[ABOUT THIS EXERCISE] Reproduction of part of the material below, pictures omitted: copy exactly, and only, the lines starting with the one with "Open the 文件(F) menu" and going on through the one with "Image resolution: width=848".

[MATERIAL PROVIDED]
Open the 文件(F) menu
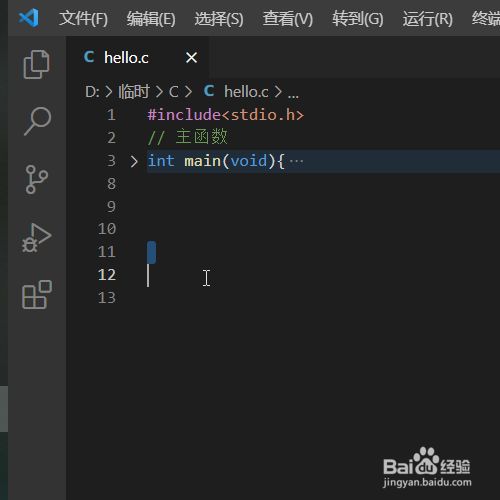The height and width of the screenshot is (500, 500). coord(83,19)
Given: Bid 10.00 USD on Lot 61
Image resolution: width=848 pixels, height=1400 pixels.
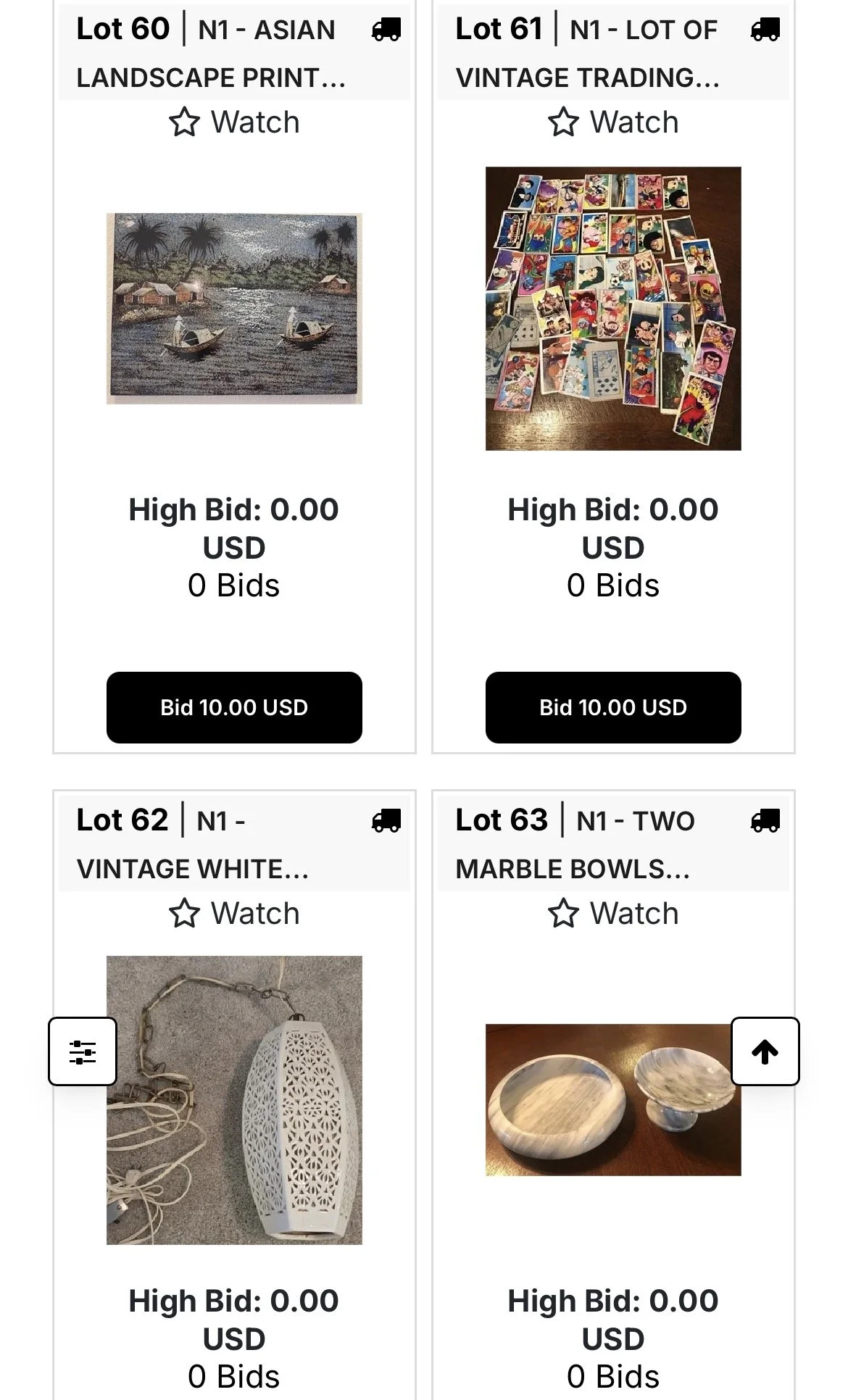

--

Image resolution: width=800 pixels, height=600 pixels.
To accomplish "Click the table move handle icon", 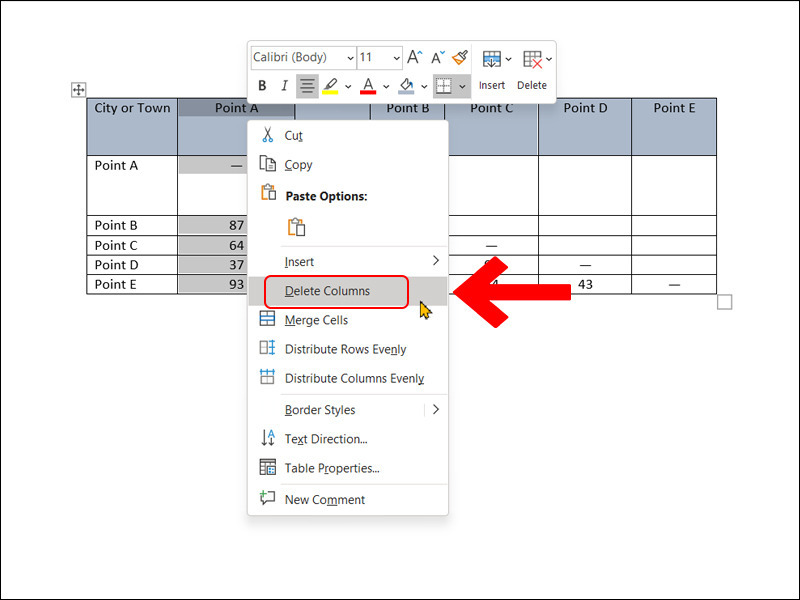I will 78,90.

[PROBLEM SOLUTION]
Open the 文件(F) menu
The height and width of the screenshot is (500, 500). coord(83,19)
Given: Bid 10.00 USD on Lot 61
Image resolution: width=848 pixels, height=1400 pixels.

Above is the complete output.